Racing cayó 2 a 0 ante River en el Cilindro. El conjunto de Gustavo Costas desperdició muchas situaciones de gol y volvió a penar por errores individuales que le permitieron al Millonario quedarse con la victoria. Marcos Rojo cometió una enorme torpeza en el primer gol del partido y luego y total irresponsabilidad, golpeando a Martinez Quarta sin necesidad con el resultado abierto.

El mano a mano que Santiago Solari dilapidó, apuntando su remate al cuerpo de Santiago Beltrán, fue el primer indicio de que el partido iba a terminar siendo esquivo para los intereses de Racing. La Academia chocó una y otra vez con su falta de contundencia y eso terminó siendo contraproducente porque lo llenó de nervios luego de la segunda vez que River disparó al arco de Facundo Cambeses.

La primera vez fue con el potente remate de Tomás Galván que el arquero pudo contener abajo dando un rebote lógico y hacia el costado derecho. En el segundo no pudo hacer nada. Facundo Colidio aprovechó un cierre defectuoso de Rojo, que le dejó el camino allanado para que el delantero quede cara a cara con el portero albiceleste.

Previo al 0-1 el partido se jugó como quiso el equipo local. Con la desventaja, el descontrol fue total y la visita pudo haber marcado el 2 a 0 por medio de Sebastián Driussi (su remate fue desviado al corner por García Basso) y a través del propio Colidio que dilapidó una chance increíble, tras una enorme jugada.

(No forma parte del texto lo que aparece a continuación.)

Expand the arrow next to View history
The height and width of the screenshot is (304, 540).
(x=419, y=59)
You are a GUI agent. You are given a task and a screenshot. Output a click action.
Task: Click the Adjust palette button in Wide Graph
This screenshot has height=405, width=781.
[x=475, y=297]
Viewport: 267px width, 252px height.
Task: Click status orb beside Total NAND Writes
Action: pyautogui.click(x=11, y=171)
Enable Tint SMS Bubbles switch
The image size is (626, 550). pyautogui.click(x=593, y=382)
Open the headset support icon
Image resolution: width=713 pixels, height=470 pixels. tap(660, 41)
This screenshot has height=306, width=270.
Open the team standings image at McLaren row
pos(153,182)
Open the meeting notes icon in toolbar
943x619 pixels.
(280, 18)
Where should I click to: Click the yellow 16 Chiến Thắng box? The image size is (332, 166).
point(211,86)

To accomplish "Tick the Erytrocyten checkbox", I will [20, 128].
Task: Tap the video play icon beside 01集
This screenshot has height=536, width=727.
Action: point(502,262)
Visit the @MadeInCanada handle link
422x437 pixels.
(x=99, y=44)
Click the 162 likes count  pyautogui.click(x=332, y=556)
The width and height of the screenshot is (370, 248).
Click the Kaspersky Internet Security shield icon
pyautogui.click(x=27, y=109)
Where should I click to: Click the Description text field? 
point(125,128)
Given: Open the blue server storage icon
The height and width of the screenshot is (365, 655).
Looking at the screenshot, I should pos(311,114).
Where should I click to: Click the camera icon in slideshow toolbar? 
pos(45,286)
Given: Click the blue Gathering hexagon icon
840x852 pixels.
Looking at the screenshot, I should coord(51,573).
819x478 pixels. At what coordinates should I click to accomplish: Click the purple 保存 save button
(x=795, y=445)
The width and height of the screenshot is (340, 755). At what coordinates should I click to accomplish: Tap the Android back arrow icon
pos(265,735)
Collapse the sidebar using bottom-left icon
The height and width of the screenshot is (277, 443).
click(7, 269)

En el inicio del complemento se pudo ver el cansancio en varios de los jugadores, que habían hecho un desgaste importante en los primeros 45 minutos. Fue allí que Aníbal Moreno y Fausto Vera comenzaron a manejar los tiempos del partido, exigiendo aún más la presión de los atacantes albicelestes que corrían detrás del balón. La presión pocas veces surtió efecto.

Y cuando surtía efecto no había jugadores por delante de la línea de la pelota para recibir y jugar directo. Los ingresos de Gastón Martirena y Gonzalo Sosa le dieron algo de oxígeno al equipo, pero no pudieron desarticular la confusión generalizada, producto de la impotencia de no poder convertir.

La expulsión de Rojo fue la gota que rebalsó el vaso y la paciencia de la gente. El gol de Driussi, luego de un pésimo control de García Basso y con la defensa completamente abierta, fue el golpe final. Claramente, con las ocasiones no aprovechadas, el equipo se desmoralizó a tal punto de entrar en una locura generalizada y un descontrol que hacía tiempo no se veía.

Se viene Botafogo y no hay tiempo para lamentos. Hay que ganar para, de a poco, encaminar el liderazgo en el Grupo E de la Copa Sudamericana.